**Screenshot grounding data**
+---+
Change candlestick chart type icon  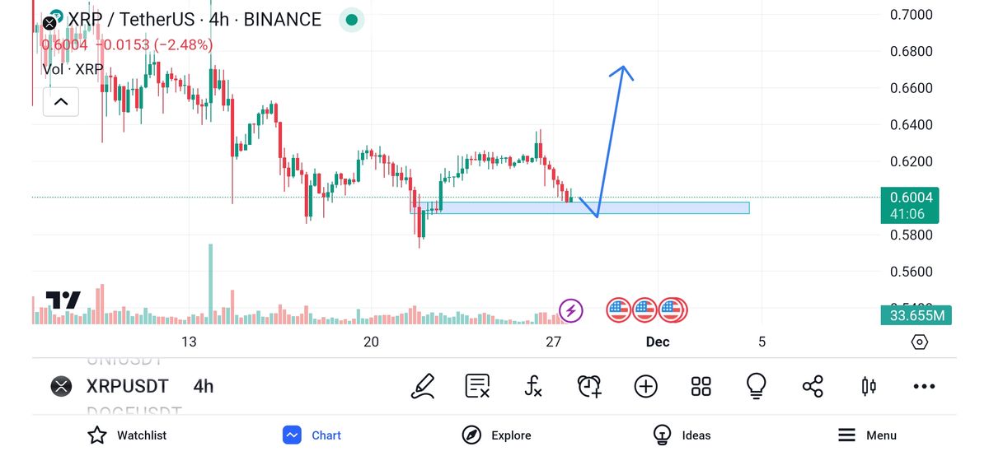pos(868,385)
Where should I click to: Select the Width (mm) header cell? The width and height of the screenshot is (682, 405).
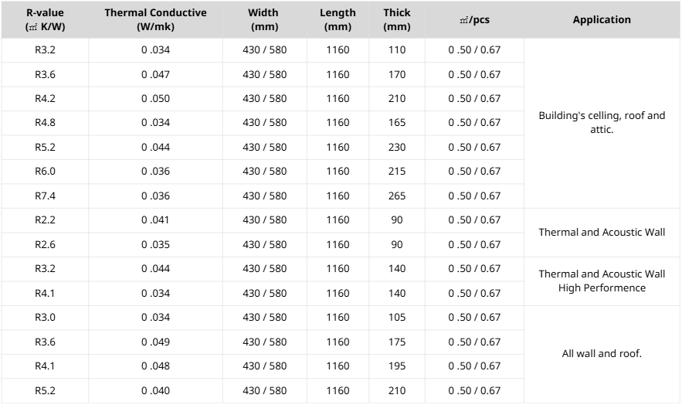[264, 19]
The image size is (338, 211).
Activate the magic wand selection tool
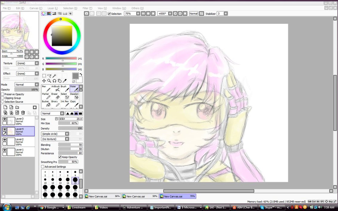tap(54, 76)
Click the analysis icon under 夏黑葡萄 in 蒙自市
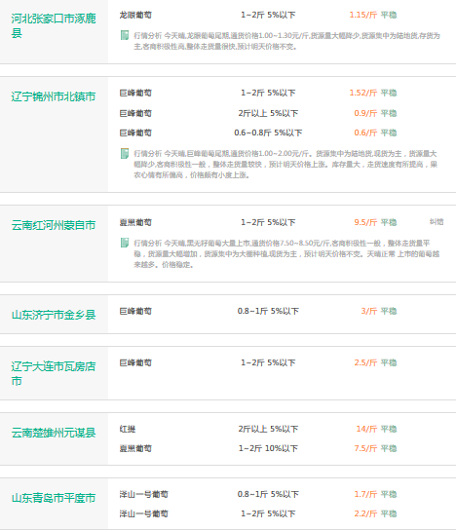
+---+
**The task**
The answer must be an exact copy of the lines from the one with "Activate the magic wand selection tool" through the final line above, both ends included, and nothing else; pictures stay out.

**Answer area**
Activate the magic wand selection tool
tap(54, 76)
Click the analysis icon under 夏黑葡萄 in 蒙自市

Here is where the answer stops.